7 Tahun Tiang Listrik Jadi Monumen, Warga Tambangan Dibiarkan Gelap: PLN Bulukumba Dituding Tutup Mata

Bulukumba – Pelayanan PLN kembali menuai kecaman keras. Di Desa Tambangan, Kecamatan Kajang, Kabupaten Bulukumba, tiang listrik berdiri kokoh selama tujuh tahun, namun ironisnya tak pernah sekalipun mengalirkan listrik ke rumah warga. Alih-alih menjadi simbol penerangan, tiang-tiang tersebut justru berubah menjadi monumen kelalaian negara.

Kekecewaan itu akhirnya meledak. Sebuah pesan bernada keras dari Kepala Desa Tambangan, Abu Thalib, viral di grup WhatsApp info seputar Bulukumba. Pesan tersebut menggambarkan keputusasaan pemerintah desa yang merasa diabaikan total oleh PLN meski telah berulang kali menempuh jalur resmi.

“Sudah tujuh tahun tiang berdiri, tapi sampai hari ini PLN tidak pernah menghiraukan. Saya sudah berkali-kali bersurat, tidak satu pun dibalas,” ungkap Abu Thalib.

Menurutnya, sekitar 200 warga Desa Tambangan hingga kini masih hidup tanpa akses listrik, sebuah kondisi yang dinilai tidak manusiawi di tengah gencarnya klaim pemerataan pembangunan dan energi berkeadilan.

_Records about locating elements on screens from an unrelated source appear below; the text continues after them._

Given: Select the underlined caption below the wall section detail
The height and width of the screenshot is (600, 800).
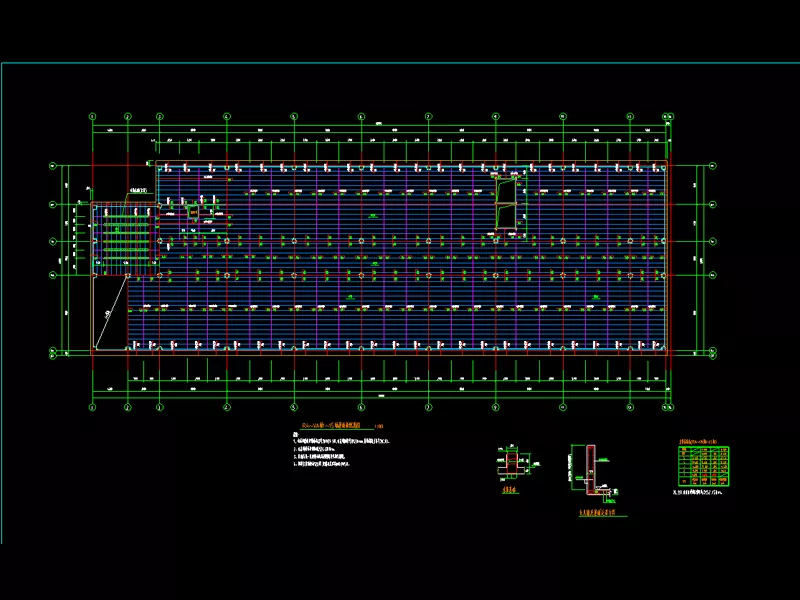Looking at the screenshot, I should pos(600,514).
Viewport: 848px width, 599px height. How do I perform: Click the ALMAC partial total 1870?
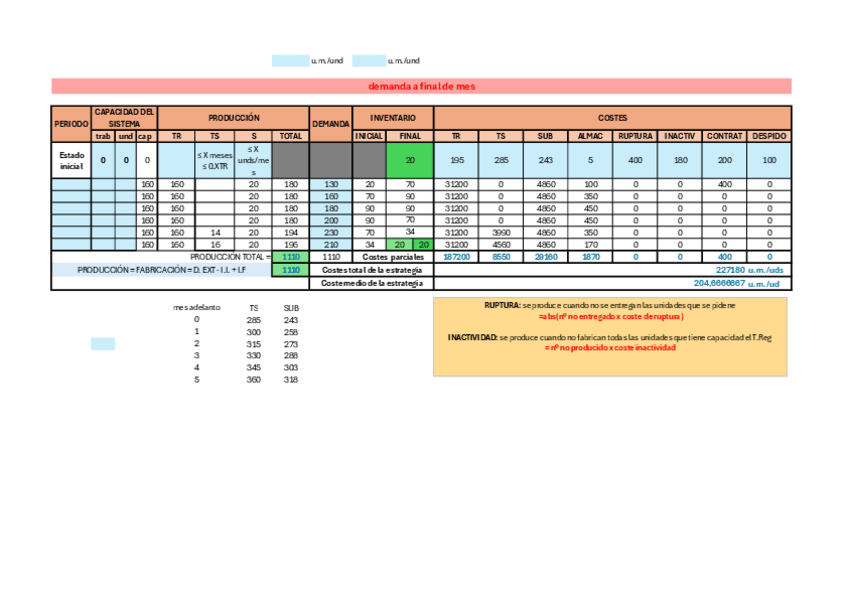point(591,257)
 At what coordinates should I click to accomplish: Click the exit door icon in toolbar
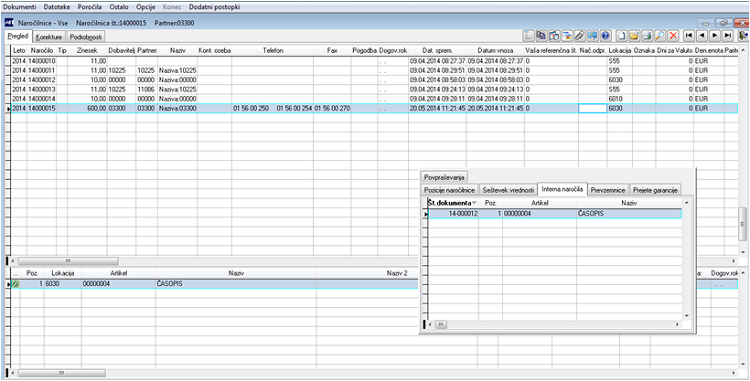click(x=743, y=35)
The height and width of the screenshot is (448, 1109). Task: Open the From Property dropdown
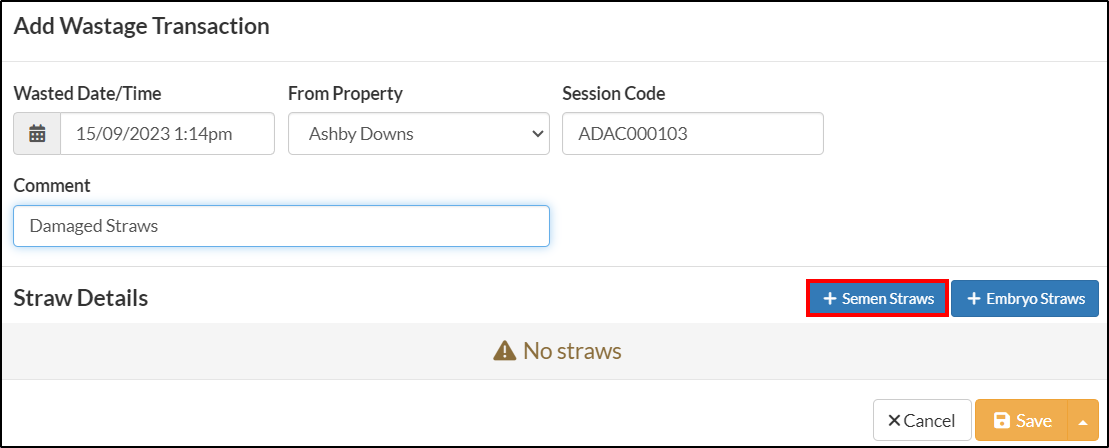click(x=419, y=134)
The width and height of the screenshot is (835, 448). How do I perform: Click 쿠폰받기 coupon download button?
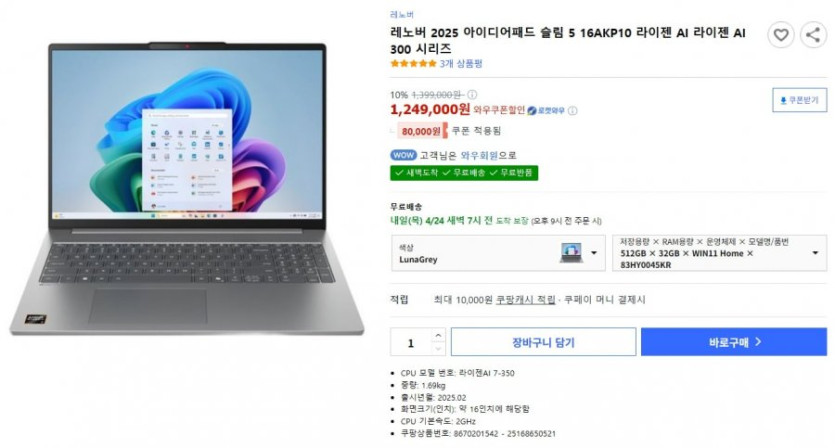coord(799,100)
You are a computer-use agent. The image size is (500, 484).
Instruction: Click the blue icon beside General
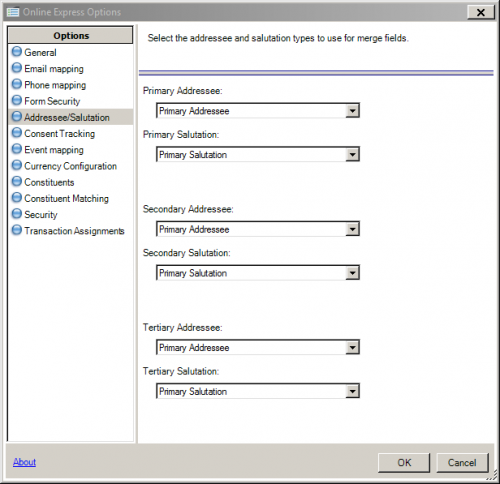pos(17,52)
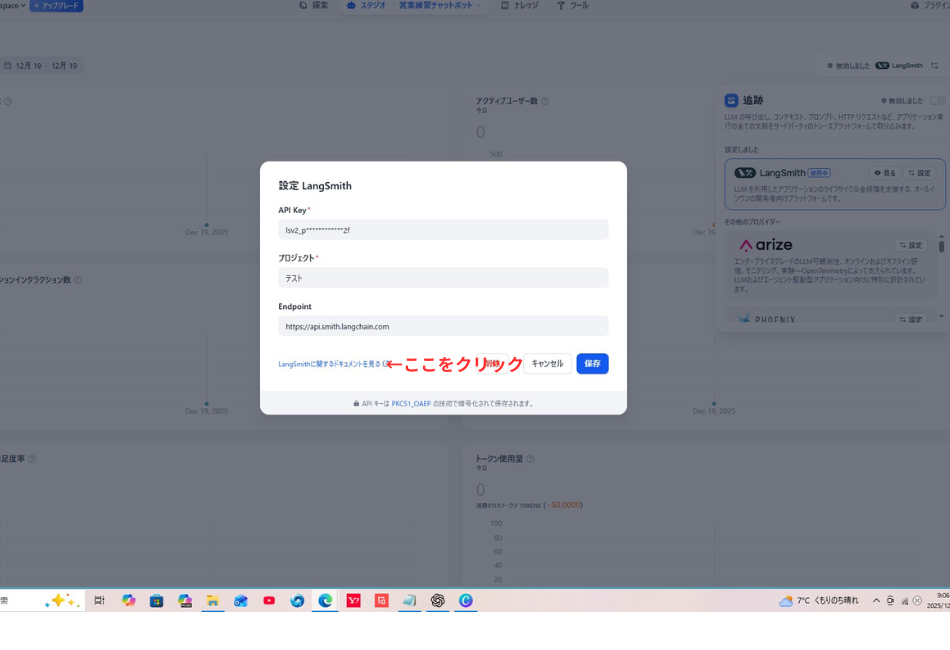Click inside the Endpoint input field
The image size is (950, 650).
point(443,325)
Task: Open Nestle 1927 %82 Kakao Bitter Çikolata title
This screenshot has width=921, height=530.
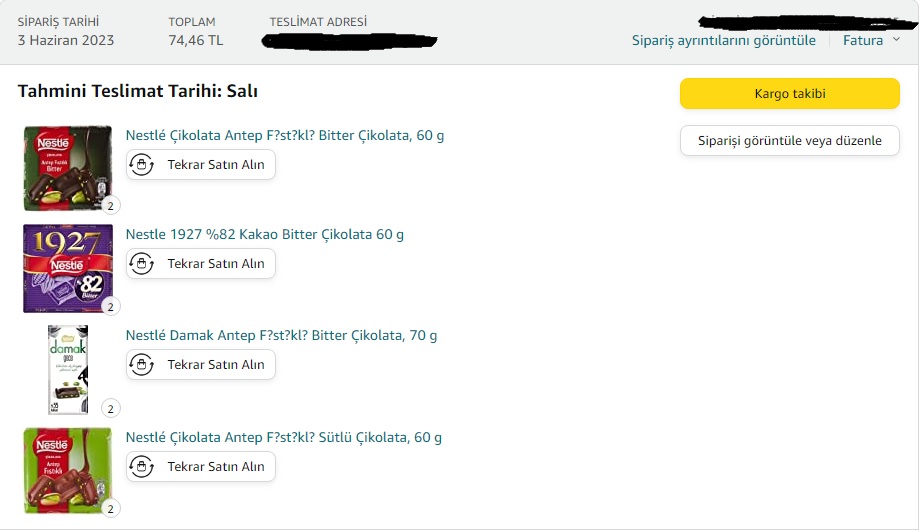Action: [x=264, y=234]
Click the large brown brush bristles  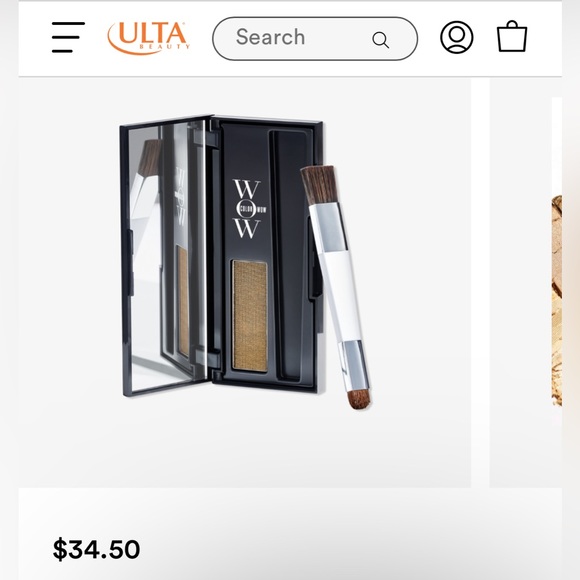pyautogui.click(x=320, y=185)
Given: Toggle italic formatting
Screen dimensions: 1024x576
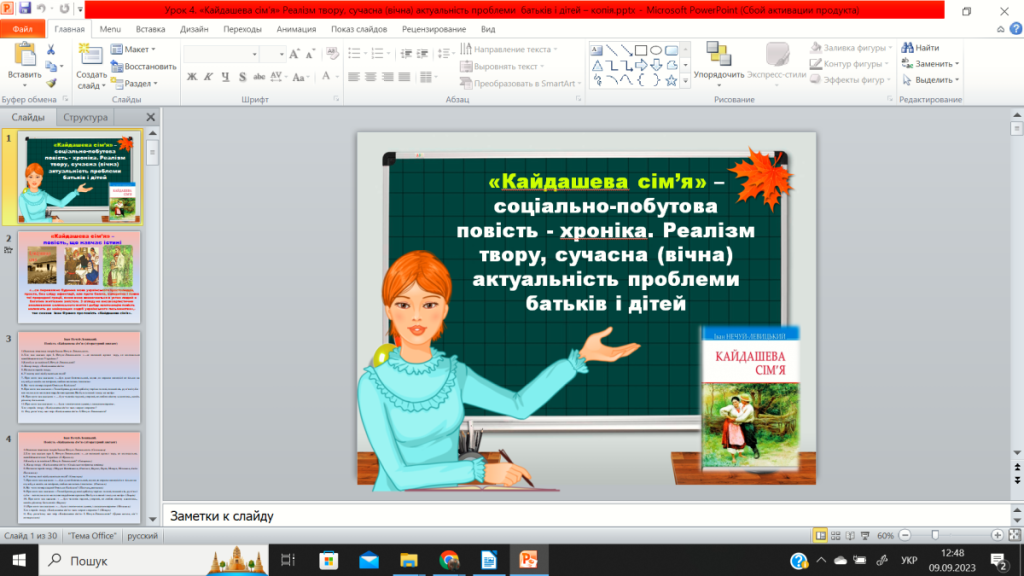Looking at the screenshot, I should [x=207, y=76].
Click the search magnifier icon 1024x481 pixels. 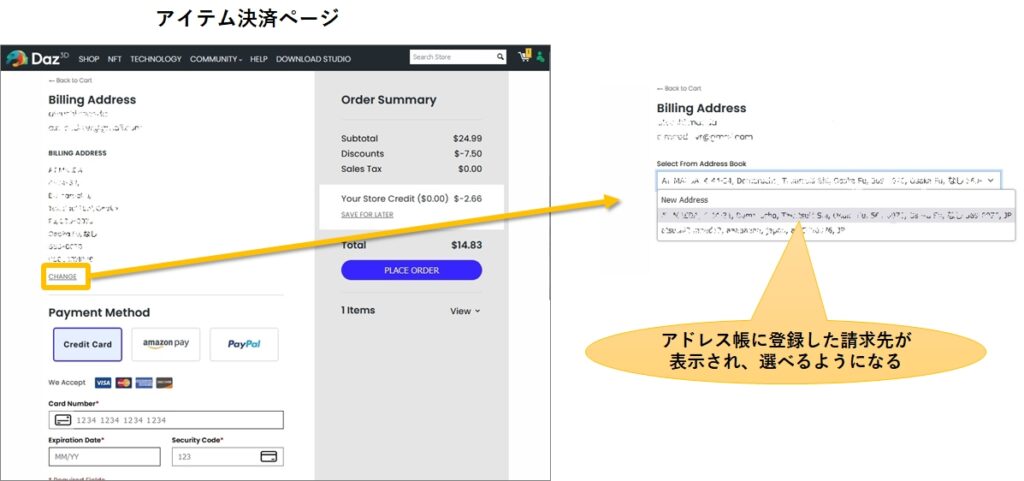[500, 57]
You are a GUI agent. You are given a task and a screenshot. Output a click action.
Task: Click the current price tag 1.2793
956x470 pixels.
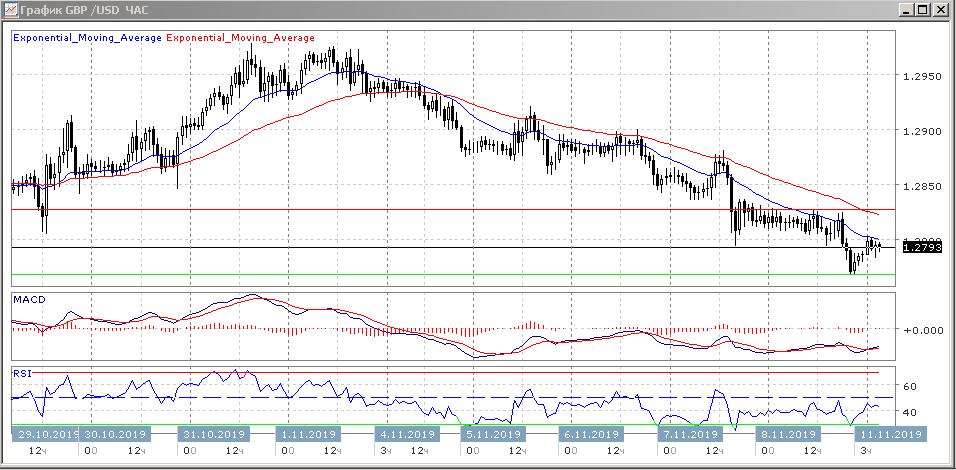pyautogui.click(x=920, y=247)
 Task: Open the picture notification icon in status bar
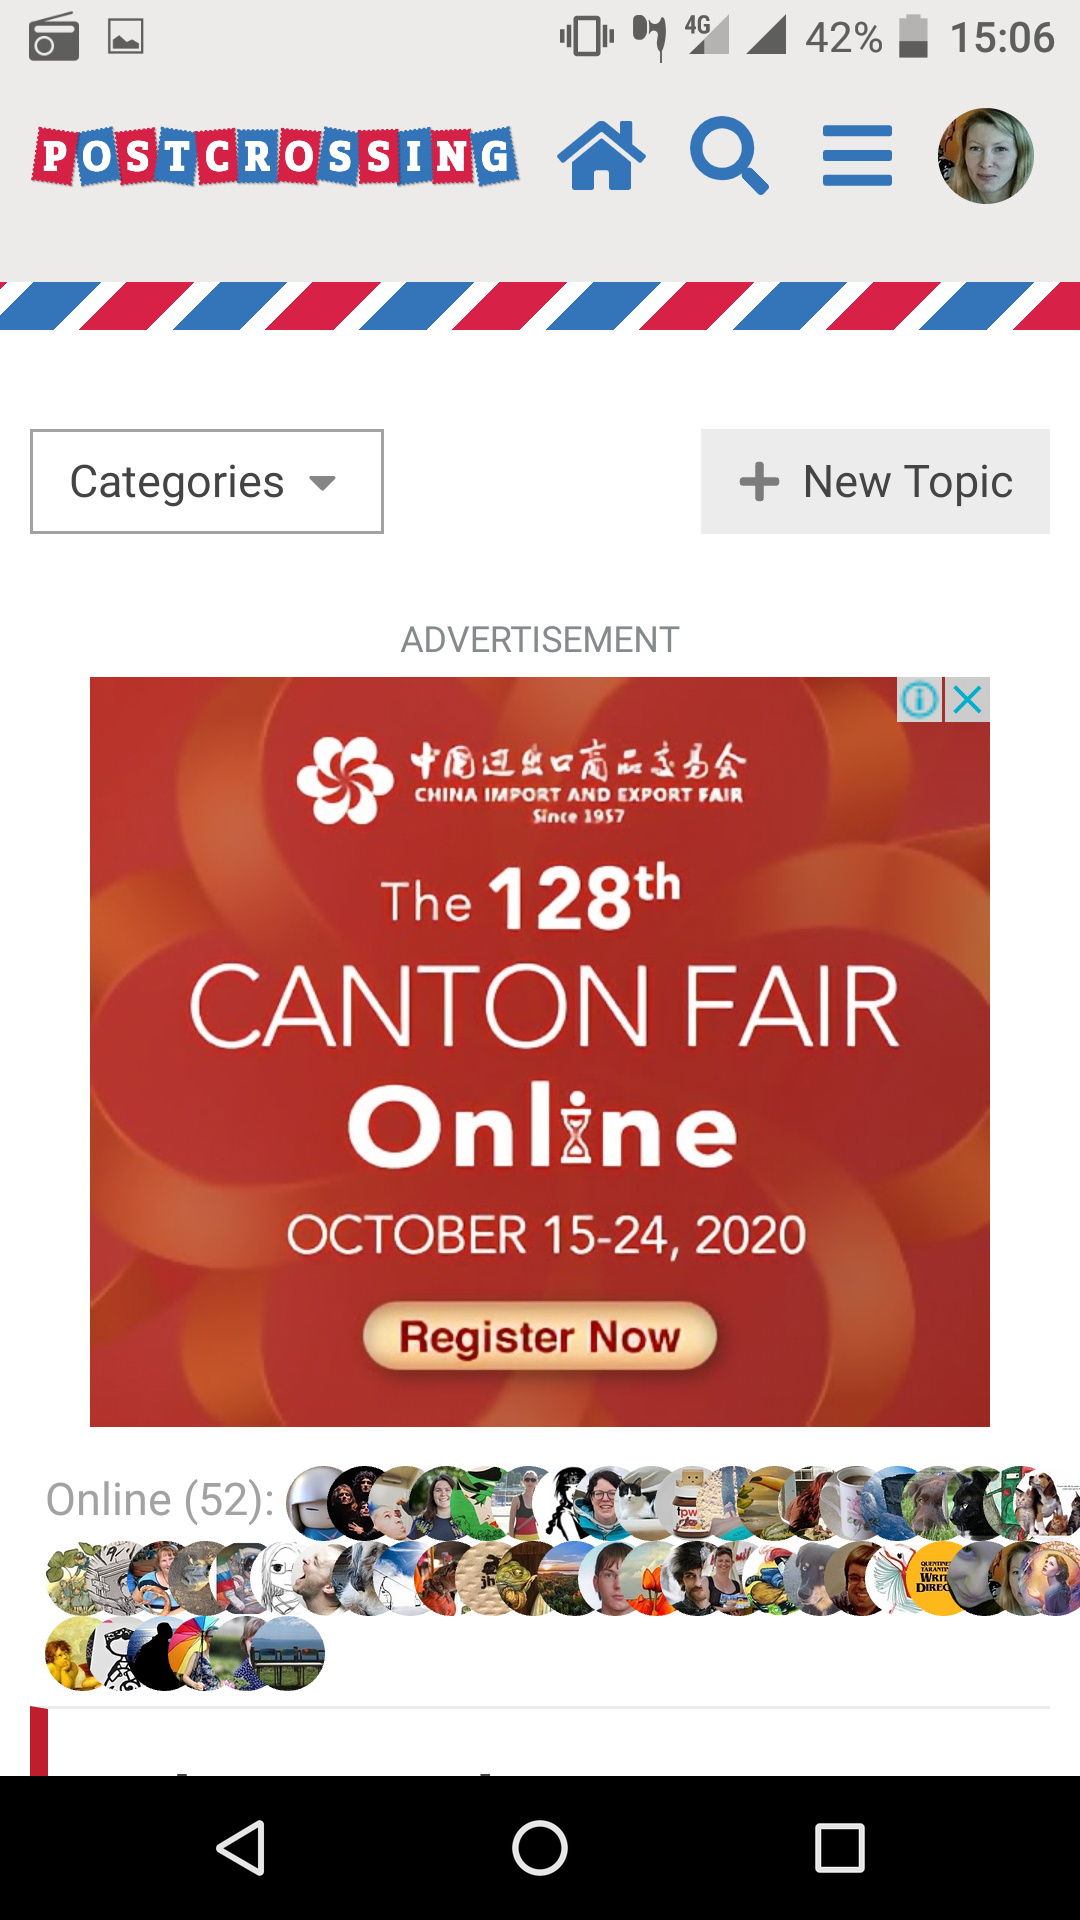(126, 37)
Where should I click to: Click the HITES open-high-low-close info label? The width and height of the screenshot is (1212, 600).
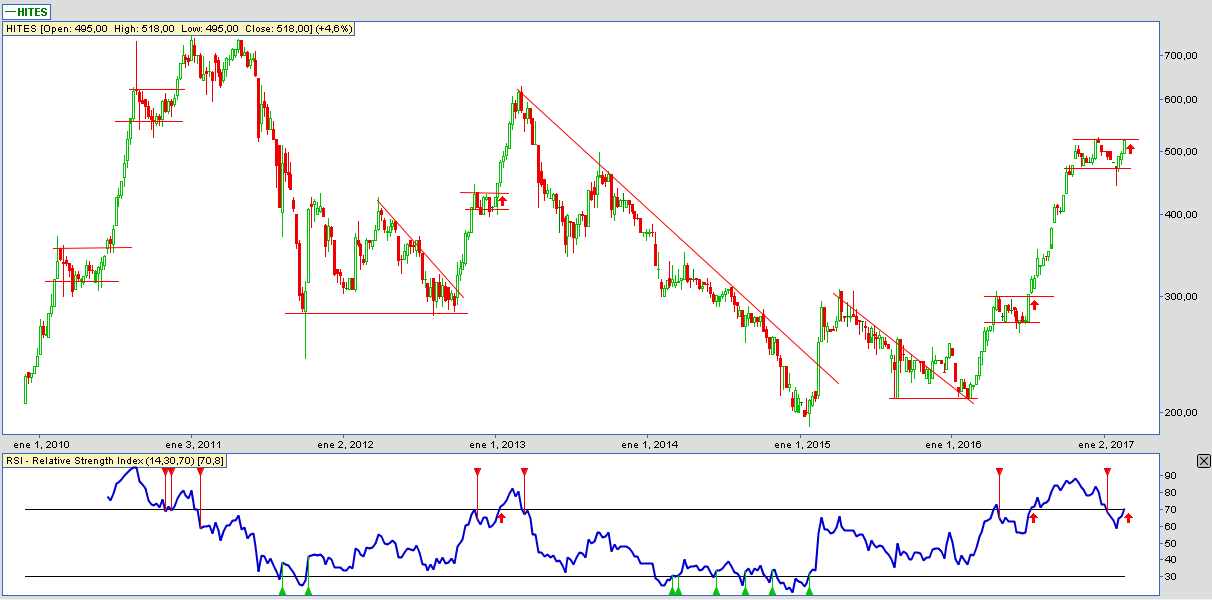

Lebih memprihatinkan, keluhan yang disampaikan secara administratif justru mentok tanpa respons, memunculkan dugaan kuat adanya pembiaran sistematis oleh pihak PLN Bulukumba.

“Mau ke mana lagi saya adukan? Sudah bosan menyurat, tapi PLN seolah tuli dan buta,” tegasnya.

Karena tak kunjung digubris, Kepala Desa Tambangan bahkan mempertimbangkan aksi terbuka bersama warganya. Ia menyebut opsi mendatangi langsung kantor PLN sebagai bentuk perlawanan terhadap pelayanan publik yang dinilai gagal total.

“Kalau tidak juga ada respons, lebih baik kami datang langsung. Sekitar 200 warga akan mendatangi PLN. Jangan menunggu sampai diteriaki di depan kantor,” ancamnya.

Abu Thalib juga menegaskan bahwa persoalan ini bukan isu, bukan dugaan, melainkan fakta lapangan yang bisa diverifikasi kapan saja.

“Ini nyata, bukan karangan. Warga saya betul-betul tidak menikmati listrik sampai hari ini,” katanya.

Saat dikonfirmasi terpisah, Abu Thalib membenarkan pernyataannya dan secara terbuka meminta agar persoalan ini dimediakan sebagai tekanan publik agar PLN tidak lagi bersembunyi di balik birokrasi.

“Saya berharap dengan dimediakan, pihak yang berwenang segera turun tangan. Ini menyangkut hak dasar masyarakat,” ujarnya, Sabtu (3/1/2025).

Hingga berita ini diturunkan, PLN Bulukumba belum memberikan klarifikasi maupun penjelasan resmi. Publik kini bertanya: sampai kapan PLN membiarkan warga Tambangan hidup dalam gelap, meski tiang listrik sudah berdiri hampir satu dekade?